The California Department of Insurance’s proposal to further regulate the special investigations units of insurance companies is excessive and unnecessary according to the Alliance of American Insurers.
In written comments on the Department’s proposed emergency regulations, Alliance vice president and Western regional manager Peter Gorman said, “Insurers take fraud investigation and referral for prosecution very seriously, and most companies are dedicated to fulfilling their commitment. Insurers spend over $650 million a year to detect and deter fraud. But these regulations specify to an extreme level of detail ¾ even to the level of ‘micromanaging’ ¾ as to how companies are to conduct these procedures. Indeed, the method and effectiveness of fraud investigation is one of the competitive market forces at work in the insurance industry. Those companies who do it more effectively can offer lower rates and will succeed, while others that do not will charge higher rates and become uncompetitive.”

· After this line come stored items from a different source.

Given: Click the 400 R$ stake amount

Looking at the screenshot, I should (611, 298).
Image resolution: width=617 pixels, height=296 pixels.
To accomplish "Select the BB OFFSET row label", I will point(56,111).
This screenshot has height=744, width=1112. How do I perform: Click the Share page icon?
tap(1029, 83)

Several sections of the emergency regulations raise serious questions, said Alliance Director of Claims Kirk Hansen. “For instance, under the proposed emergency regulations, all Special Investigation Unit (SIU) employees and other integral anti-fraud personnel would be required to be fully trained within 30 days of their hiring and would be required to be knowledgeable of all fraud-related law. That definition could include claims handlers, underwriters, agents, and other employees who may deal with fraud but are not SIU employees. By that definition, virtually every employee in an insurance company would be required to receive training within 30 days. This is not practical or necessary.”

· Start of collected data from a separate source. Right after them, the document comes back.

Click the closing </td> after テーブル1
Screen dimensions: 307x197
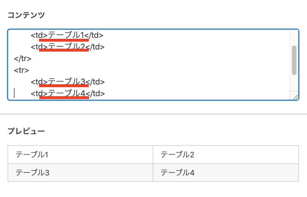94,35
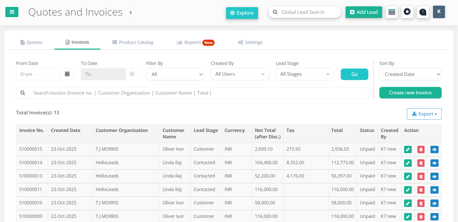Open the From Date calendar picker
This screenshot has width=458, height=222.
[x=67, y=74]
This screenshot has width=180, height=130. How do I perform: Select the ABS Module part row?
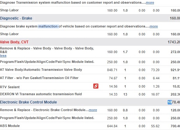(90, 126)
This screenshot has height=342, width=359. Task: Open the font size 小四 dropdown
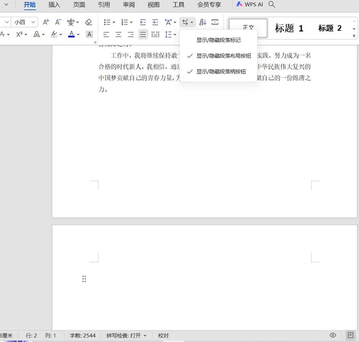33,22
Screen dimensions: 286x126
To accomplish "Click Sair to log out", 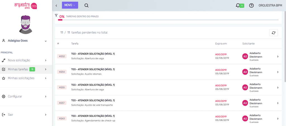I will click(x=11, y=115).
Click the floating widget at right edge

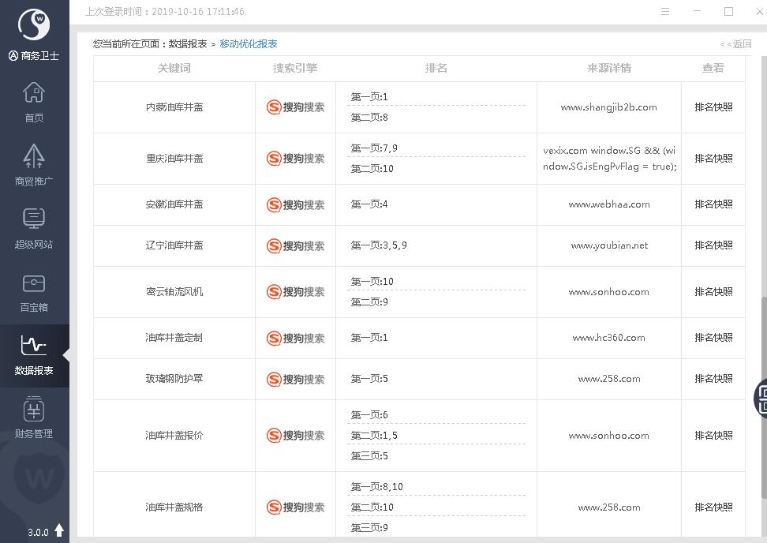click(761, 397)
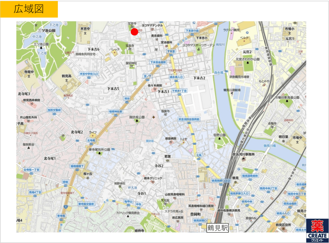Click the red location marker dot

click(134, 32)
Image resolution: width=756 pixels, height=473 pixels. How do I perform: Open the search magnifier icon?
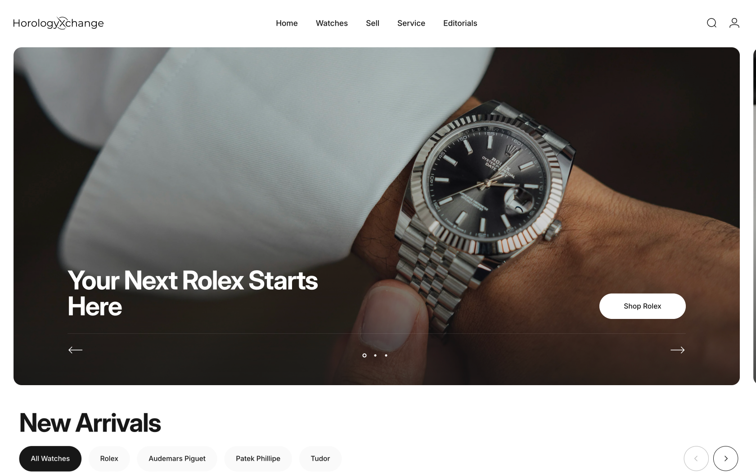pos(711,23)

“While we commend the Department’s efforts to crack down on fraud, overstating the seriousness of the problem and placing unnecessary
burdens on insurers is not the way to go about improving the situation,” said Gorman. “We urge the Department to forget about these emergency regulations and work with insurers to implement meaningful reform that will help us fulfill our mission to investigate and refer for prosecution all suspected insurance fraud.”